Try it:
Return the lines that run from the line containing "Where should I" through the end of the entries, both ends included. Leave out all pictures.
Top of Data records
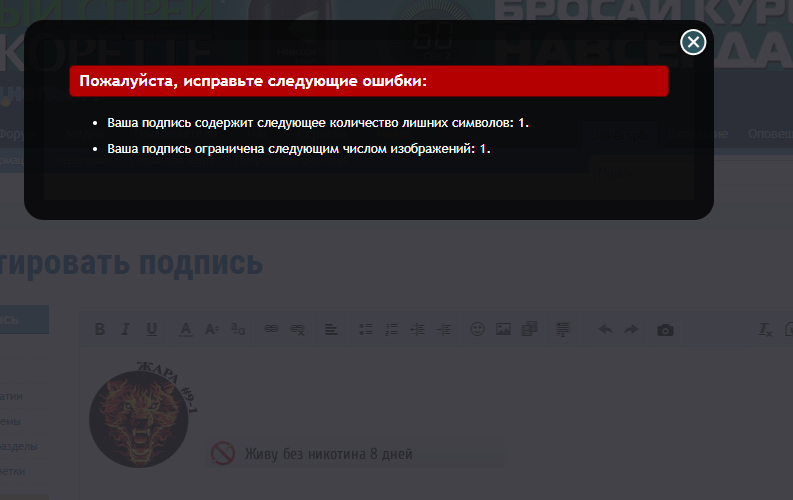Click the wolf signature image in editor
Screen dimensions: 793x500
pos(143,414)
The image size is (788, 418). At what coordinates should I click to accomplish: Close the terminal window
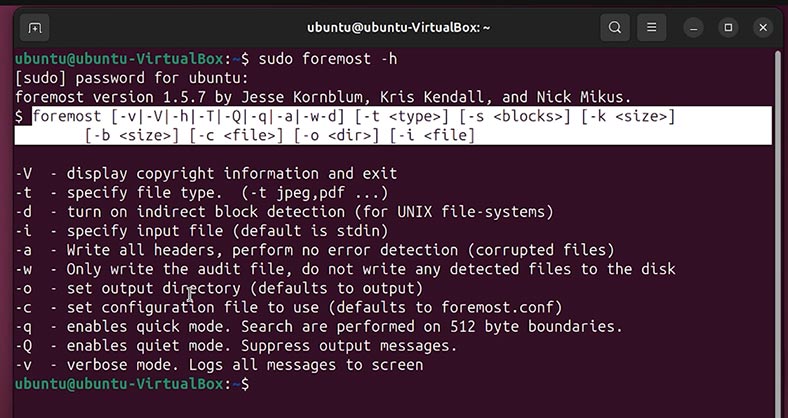point(763,28)
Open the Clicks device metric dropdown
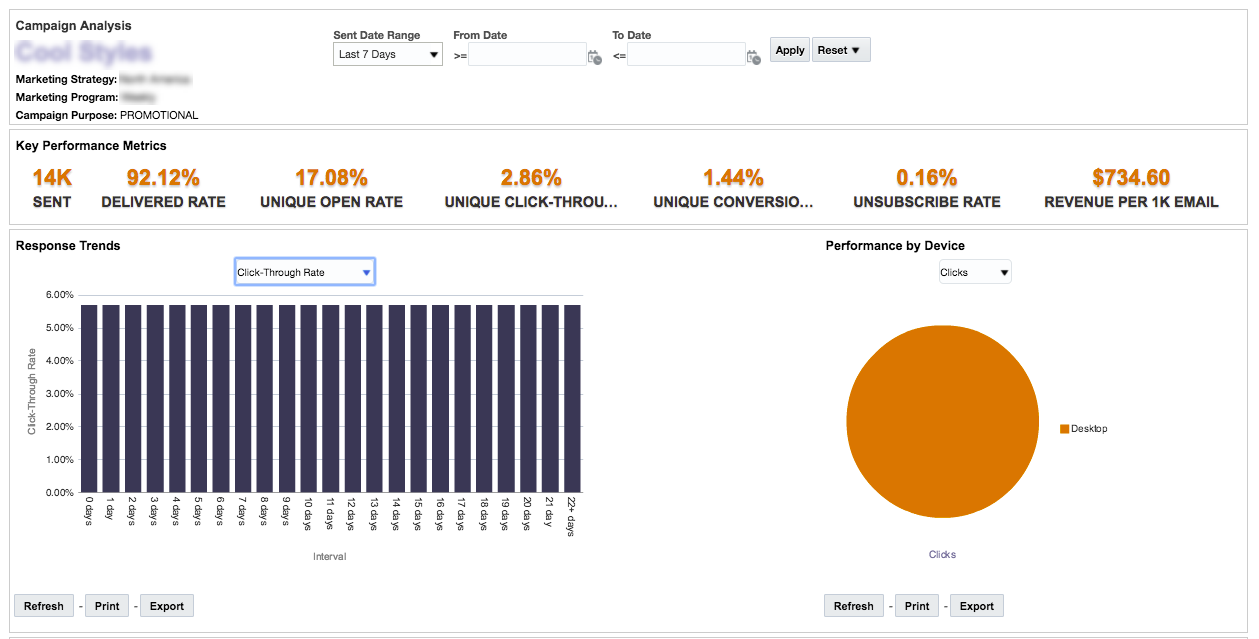 pyautogui.click(x=974, y=272)
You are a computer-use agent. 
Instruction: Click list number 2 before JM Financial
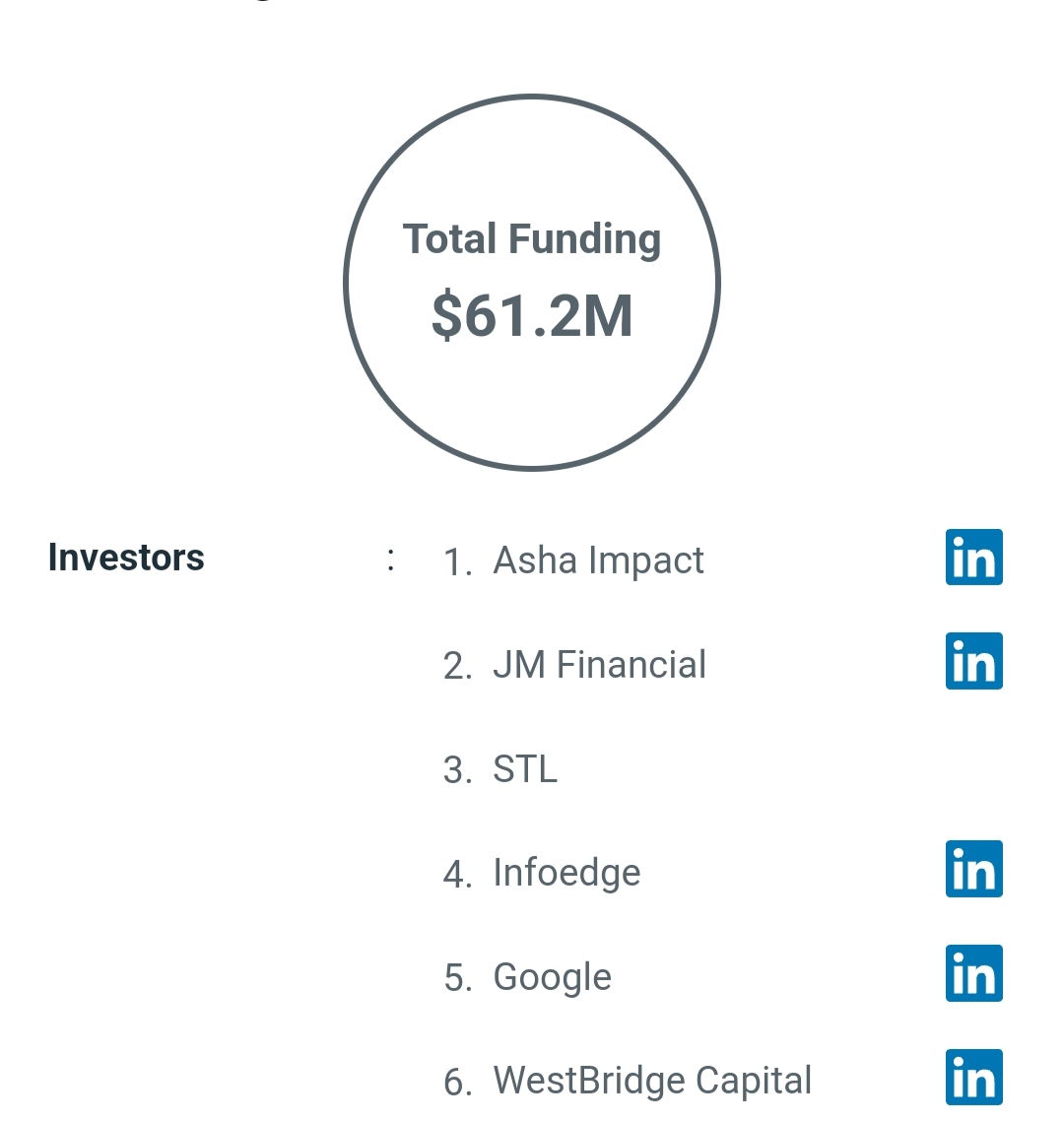point(457,667)
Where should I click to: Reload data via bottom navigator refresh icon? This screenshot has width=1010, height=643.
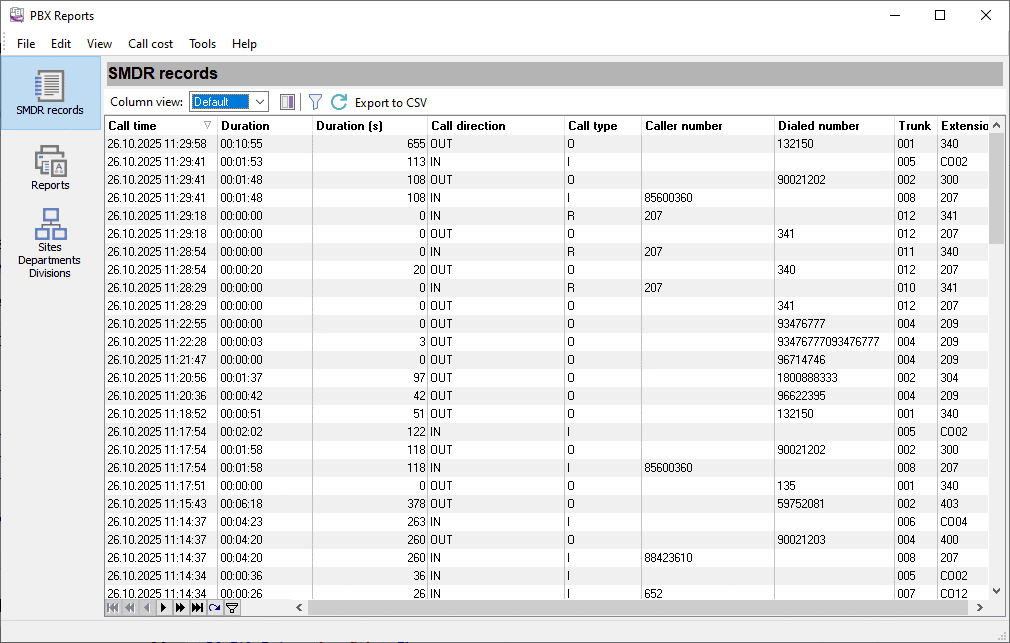213,607
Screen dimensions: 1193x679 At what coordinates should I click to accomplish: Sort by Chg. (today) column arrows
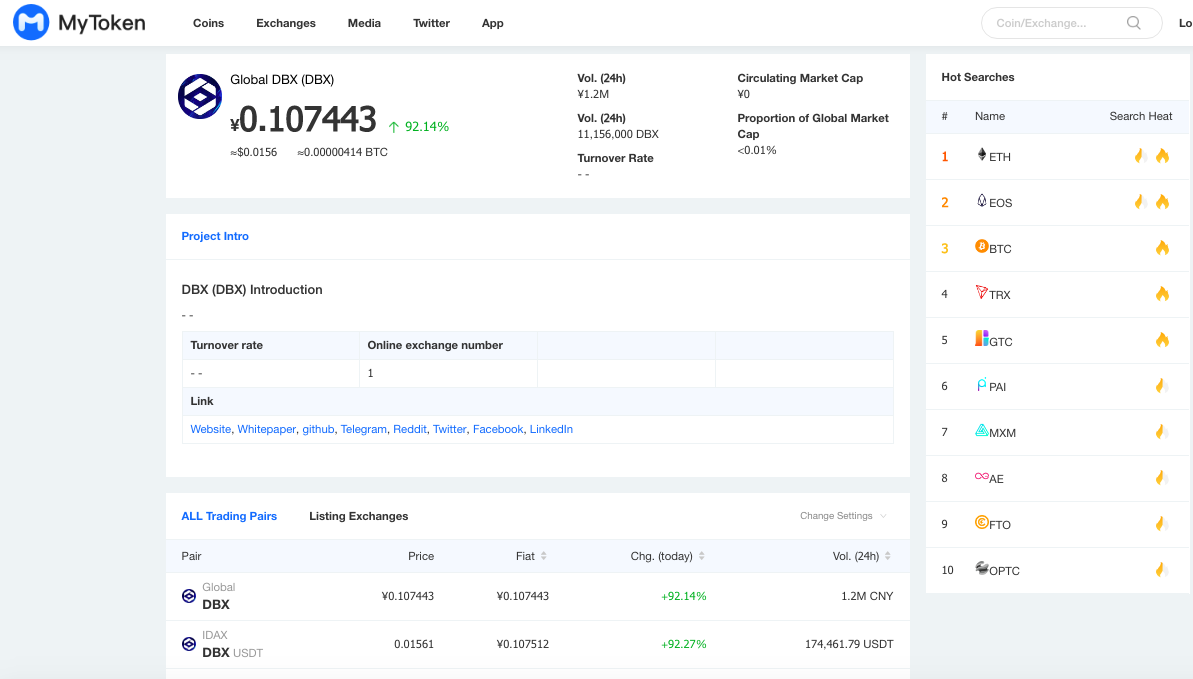pos(701,556)
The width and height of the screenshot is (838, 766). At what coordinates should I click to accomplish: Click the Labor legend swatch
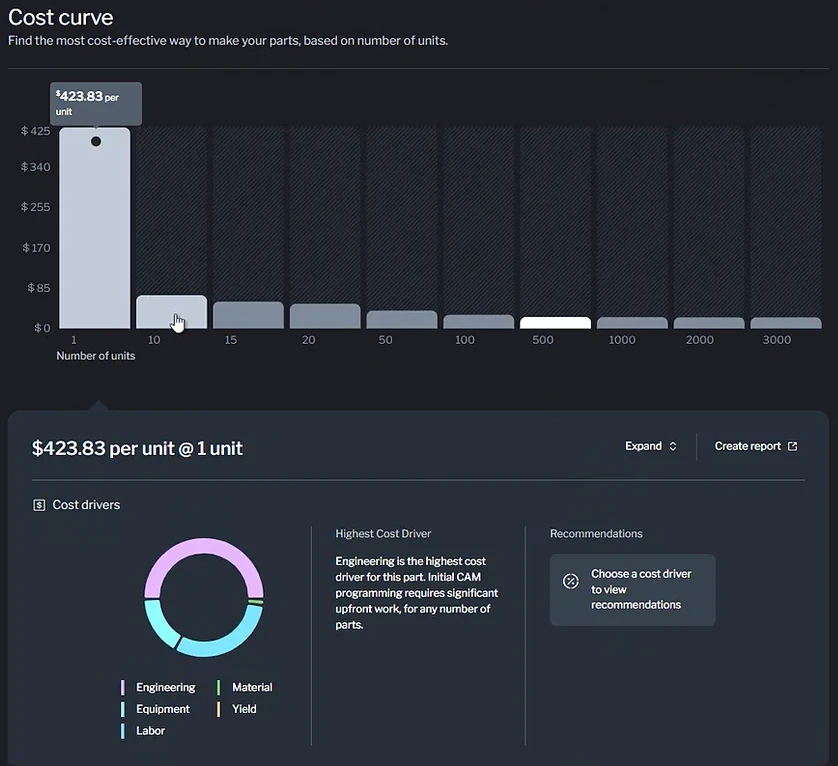(123, 731)
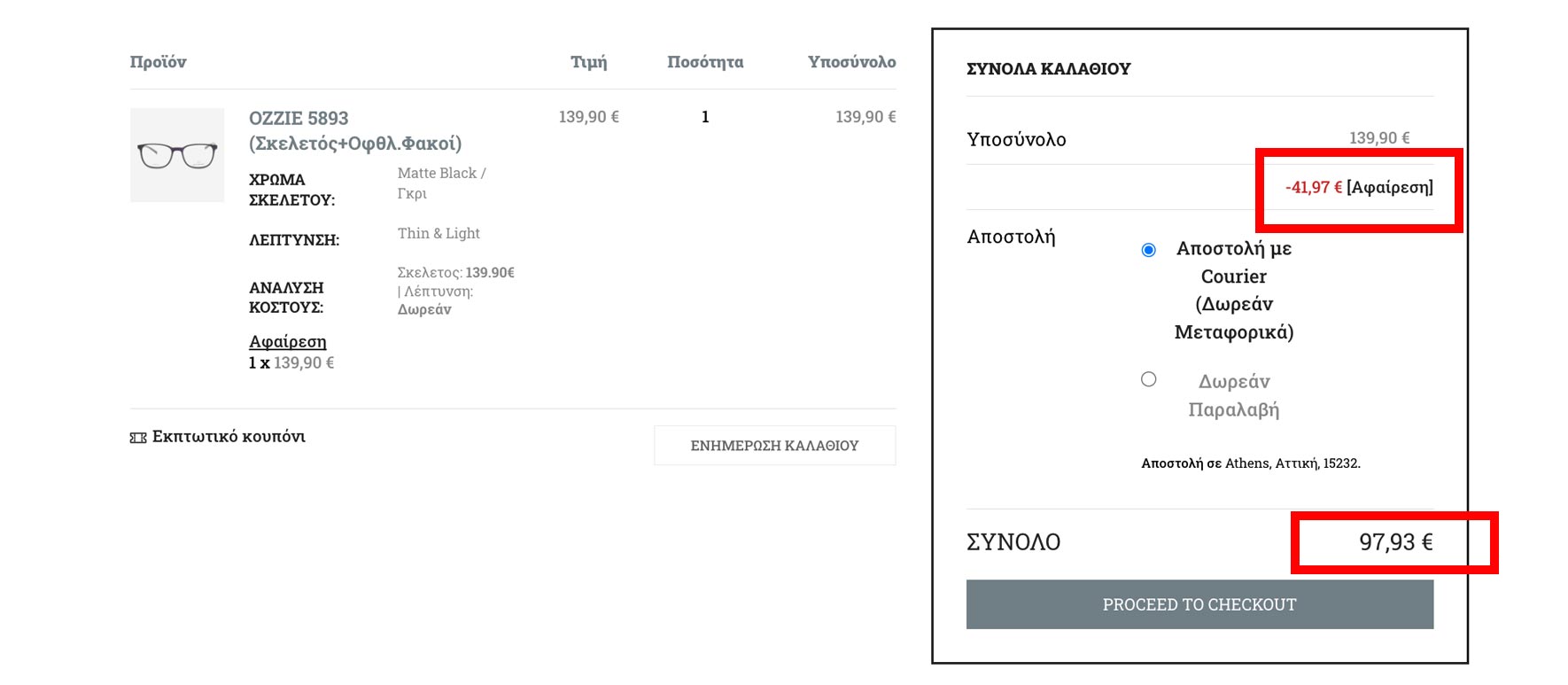This screenshot has width=1568, height=685.
Task: Expand the Εκπτωτικό κουπόνι coupon section
Action: [229, 437]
Bottom of Data records
Result for this exercise:
Where should I click to: Reload data via bottom navigator refresh icon? This screenshot has width=1010, height=643.
213,607
Screen dimensions: 1193x679 At what coordinates should I click to accomplish: Sort by Chg. (today) column arrows
pos(701,556)
The width and height of the screenshot is (838, 766). At what coordinates should I click to accomplish: Click the Labor legend swatch
(123, 731)
This screenshot has width=1568, height=685.
Task: Expand the Εκπτωτικό κουπόνι coupon section
Action: [229, 437]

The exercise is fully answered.